Nebraska didn’t fall apart overnight. It drifted. Coaching hires missed. Structural advantages eroded. The sport changed, and Nebraska didn’t keep pace. Eventually, a blueblood became a punchline.
These programs are in real danger of following that same path. Whether it’s resistance to the NIL era, poor roster management, conference realignment, or repeated coaching misfires, the trend lines are pointing the wrong way.
Clemson
It has not been a good stretch for Clemson. Over the past three seasons, the Tigers are just 16-9 in ACC play and just finished their worst year since 2010. If not for a soft conference schedule, it could have been uglier. Clemson beat only one team with a winning record in Louisville, while Florida State, Boston College, and North Carolina combined to go 5-19 in ACC play.
Dabo Swinney’s refusal to engage the transfer portal for years has finally caught up with the program. He has started using it, but he’s behind the curve, and in modern college football, being late matters. Clemson can still recruit and still win, but the margin is shrinking. If the Tigers don’t modernize quickly, their grip on national relevance could slip faster than anyone in Death Valley wants to admit.
Oklahoma State
The collapse in Stillwater has been staggering. Oklahoma State has been a disaster across the board, and the results are no longer defensible. The Cowboys are 0-18 in their past two Big 12 campaigns, and they have not beaten an FBS opponent of any substance since the fall of 2024.

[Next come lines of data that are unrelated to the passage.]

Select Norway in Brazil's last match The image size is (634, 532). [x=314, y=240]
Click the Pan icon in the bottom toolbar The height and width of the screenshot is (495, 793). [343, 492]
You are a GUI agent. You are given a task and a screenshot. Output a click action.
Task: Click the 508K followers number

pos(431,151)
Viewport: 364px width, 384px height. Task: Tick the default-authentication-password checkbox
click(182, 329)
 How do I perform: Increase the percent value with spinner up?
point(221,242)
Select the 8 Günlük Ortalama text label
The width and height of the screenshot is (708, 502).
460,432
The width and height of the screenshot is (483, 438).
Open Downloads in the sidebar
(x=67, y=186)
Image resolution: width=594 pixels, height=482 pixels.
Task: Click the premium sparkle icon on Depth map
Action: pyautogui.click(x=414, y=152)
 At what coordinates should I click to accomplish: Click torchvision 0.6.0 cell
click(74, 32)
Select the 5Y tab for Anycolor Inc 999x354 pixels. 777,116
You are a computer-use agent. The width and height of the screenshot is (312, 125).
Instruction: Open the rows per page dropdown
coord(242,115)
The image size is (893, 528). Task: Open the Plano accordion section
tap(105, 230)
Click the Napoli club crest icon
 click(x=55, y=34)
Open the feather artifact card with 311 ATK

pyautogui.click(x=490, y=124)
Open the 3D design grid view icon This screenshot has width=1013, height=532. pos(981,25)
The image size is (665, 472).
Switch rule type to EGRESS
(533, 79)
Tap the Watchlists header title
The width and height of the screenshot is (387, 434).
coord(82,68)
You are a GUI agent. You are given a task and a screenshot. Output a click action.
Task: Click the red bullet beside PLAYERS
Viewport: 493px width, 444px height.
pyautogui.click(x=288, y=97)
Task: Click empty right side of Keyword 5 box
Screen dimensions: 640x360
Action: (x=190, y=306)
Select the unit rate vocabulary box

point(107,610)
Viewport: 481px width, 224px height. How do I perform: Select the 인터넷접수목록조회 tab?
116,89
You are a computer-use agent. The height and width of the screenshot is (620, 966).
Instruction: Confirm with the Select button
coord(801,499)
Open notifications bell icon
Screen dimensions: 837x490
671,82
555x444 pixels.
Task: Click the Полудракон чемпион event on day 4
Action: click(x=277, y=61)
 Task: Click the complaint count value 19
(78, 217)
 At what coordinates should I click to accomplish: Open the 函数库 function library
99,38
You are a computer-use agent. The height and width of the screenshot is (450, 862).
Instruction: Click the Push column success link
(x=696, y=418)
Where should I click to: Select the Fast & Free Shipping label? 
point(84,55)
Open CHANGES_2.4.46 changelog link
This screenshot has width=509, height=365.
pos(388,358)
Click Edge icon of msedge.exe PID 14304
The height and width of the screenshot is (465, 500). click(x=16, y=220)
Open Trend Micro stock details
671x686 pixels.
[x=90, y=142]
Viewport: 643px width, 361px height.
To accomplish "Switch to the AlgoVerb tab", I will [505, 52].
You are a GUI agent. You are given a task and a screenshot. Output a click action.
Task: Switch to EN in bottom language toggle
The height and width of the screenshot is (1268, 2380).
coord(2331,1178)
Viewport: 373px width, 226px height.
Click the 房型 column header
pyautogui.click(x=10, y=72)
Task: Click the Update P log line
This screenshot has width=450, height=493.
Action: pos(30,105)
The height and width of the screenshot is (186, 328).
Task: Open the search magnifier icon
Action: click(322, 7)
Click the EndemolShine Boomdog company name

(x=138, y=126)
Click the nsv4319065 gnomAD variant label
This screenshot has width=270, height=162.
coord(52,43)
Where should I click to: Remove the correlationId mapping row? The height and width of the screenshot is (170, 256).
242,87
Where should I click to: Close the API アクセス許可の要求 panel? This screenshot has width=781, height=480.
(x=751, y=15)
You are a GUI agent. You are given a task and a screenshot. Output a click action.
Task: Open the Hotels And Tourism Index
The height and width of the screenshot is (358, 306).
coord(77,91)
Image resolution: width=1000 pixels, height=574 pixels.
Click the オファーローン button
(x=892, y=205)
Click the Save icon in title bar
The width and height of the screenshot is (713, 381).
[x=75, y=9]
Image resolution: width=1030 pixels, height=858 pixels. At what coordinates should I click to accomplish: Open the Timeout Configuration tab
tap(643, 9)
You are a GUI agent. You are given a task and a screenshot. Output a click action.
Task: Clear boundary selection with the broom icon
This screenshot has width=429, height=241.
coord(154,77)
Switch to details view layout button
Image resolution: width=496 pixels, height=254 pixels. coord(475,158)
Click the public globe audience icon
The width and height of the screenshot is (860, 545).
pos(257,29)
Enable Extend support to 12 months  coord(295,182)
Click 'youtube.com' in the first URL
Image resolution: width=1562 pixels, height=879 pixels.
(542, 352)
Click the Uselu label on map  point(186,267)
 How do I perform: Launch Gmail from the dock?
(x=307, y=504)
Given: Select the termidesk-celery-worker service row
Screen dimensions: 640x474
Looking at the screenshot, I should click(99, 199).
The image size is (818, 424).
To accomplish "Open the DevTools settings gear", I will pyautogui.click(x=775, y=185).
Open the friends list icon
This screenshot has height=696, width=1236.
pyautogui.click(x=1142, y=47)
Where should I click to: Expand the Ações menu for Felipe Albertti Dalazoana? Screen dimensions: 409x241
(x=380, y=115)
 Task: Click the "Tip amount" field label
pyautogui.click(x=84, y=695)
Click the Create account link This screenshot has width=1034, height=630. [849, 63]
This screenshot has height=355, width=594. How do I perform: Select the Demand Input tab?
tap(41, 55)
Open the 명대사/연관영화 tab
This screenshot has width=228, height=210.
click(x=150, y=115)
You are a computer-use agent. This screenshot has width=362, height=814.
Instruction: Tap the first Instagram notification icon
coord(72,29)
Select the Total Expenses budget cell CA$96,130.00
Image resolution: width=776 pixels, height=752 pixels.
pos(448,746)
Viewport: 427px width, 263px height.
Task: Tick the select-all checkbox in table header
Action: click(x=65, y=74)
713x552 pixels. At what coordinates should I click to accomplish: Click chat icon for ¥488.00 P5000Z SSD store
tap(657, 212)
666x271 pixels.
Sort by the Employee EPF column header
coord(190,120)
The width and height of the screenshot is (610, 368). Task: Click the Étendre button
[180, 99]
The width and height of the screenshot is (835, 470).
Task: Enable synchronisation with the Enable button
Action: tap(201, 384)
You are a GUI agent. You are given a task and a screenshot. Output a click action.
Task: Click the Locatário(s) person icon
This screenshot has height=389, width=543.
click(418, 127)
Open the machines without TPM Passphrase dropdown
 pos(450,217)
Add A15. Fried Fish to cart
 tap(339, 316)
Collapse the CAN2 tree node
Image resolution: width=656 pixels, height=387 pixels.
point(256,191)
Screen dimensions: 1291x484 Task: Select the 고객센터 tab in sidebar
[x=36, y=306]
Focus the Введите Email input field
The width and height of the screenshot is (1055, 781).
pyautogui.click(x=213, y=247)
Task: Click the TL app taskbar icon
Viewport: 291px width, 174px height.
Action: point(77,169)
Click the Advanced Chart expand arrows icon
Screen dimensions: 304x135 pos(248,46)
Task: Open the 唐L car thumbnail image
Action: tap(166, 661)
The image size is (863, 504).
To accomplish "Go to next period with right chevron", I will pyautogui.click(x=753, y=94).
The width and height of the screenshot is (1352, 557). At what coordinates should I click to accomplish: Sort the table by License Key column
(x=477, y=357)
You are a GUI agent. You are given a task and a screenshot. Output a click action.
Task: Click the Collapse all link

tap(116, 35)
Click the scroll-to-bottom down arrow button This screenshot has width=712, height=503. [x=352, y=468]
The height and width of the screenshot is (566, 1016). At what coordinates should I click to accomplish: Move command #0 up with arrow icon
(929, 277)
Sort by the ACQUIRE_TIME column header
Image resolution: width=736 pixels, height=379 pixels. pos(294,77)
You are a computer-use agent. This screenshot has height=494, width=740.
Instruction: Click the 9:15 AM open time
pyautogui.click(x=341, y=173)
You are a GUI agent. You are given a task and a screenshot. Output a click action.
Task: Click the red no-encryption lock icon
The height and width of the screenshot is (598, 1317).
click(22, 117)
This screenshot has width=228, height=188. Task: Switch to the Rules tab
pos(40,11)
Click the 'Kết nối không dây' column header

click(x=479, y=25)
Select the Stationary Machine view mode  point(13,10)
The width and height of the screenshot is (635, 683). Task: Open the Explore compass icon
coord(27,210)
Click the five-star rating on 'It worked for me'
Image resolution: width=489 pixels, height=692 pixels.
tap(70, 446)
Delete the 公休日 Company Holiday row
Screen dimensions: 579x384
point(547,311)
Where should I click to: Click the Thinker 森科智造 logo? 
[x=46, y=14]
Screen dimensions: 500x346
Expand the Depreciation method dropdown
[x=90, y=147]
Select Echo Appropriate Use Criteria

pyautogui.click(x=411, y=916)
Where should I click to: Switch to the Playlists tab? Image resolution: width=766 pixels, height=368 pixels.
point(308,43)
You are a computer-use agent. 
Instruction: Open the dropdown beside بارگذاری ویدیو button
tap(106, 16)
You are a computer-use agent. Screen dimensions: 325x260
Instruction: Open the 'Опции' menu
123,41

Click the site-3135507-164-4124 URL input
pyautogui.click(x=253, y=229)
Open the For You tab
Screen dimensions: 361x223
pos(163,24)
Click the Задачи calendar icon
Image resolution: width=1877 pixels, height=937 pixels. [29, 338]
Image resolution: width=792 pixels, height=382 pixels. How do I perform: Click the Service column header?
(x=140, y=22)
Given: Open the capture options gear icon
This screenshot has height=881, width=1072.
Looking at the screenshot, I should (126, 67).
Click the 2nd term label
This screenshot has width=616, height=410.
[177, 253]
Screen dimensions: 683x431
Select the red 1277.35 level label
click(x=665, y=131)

Mike Gundy struggled mightily in the NIL era, ultimately costing him his job, and with T. Boone Pickens no longer around, Oklahoma State simply does not have the financial backstop it once relied on. That’s a major problem in a league that increasingly requires aggressive investment. The Big 12 offers winnable games, but Oklahoma State hasn’t been competitive against anyone. This is what falling behind looks like in real time.
USC
Lincoln Riley hasn’t failed at USC, but he hasn’t delivered anything close to what was promised either. Under Pete Carroll, USC won five conference titles in a decade. Riley hasn’t approached that standard.
The Trojans have lost at least four games in three of Riley’s four seasons, and the contrast with his Oklahoma tenure is glaring. He never lost more than two games in a season in Norman. At USC, four or five losses have become routine. The move to the Big Ten has only complicated matters, and USC now finds itself looking up at Oregon and Washington in terms of recent success.
USC still recruits well and still matters, but the gap between perception and performance is widening. That’s how programs start sliding without realizing it.
Florida
On paper, the Florida job should be one of the easiest in the country. It’s the flagship university in one of the deepest talent pools in America. And yet, the Gators haven’t finished a season ranked in the top 25 since 2020.
Jon Sumrall checks all the boxes, but so did Billy Napier. And Dan Mullen. And Will Muschamp. Since Steve Spurrier left for the NFL, only Urban Meyer has lasted more than four years in Gainesville. Coaching churn has become the norm, not the exception.
If Sumrall doesn’t work, Florida risks becoming exactly what Nebraska became. A proud brand trapped in a cycle of hope, disappointment, and reset, all while wondering how it ever got here.
Alabama
This one feels impossible to imagine, which is exactly why it belongs here.
Alabama has lived through down periods before. Mike DuBose and Mike Shula proved that even elite brands can fall without the right leadership. Nick Saban erased that memory and built the greatest dynasty the sport has ever seen.
Now he’s gone. Kalen DeBoer doesn’t appear headed for disaster, but he also doesn’t have Saban’s credibility or his ability to convince players to take less money for more rings. Alabama can no longer rely on its name alone. In the NIL era, spending matters, and spending aggressively matters even more.
If Alabama ever decides it doesn’t need to keep up financially, the slide could start faster than anyone in Tuscaloosa expects.
Wisconsin
Paul Chryst wasn’t flashy, but he was effective. In five seasons, he led Wisconsin to three New Year’s Six bowl games, never lost more than five games in a year, and won at least nine games in five of six full seasons.
Then Wisconsin panicked. A 2-3 start in 2022 was enough to end Chryst’s tenure, and the move has not paid off. Luke Fickell hasn’t found traction yet, and the Big Ten has changed dramatically around the Badgers. Oregon has arrived. Indiana has surged. Wisconsin has stood still.
History shows that programs don’t become Nebraska because of one bad season. They get there by reacting instead of adapting. Wisconsin is at that crossroads now.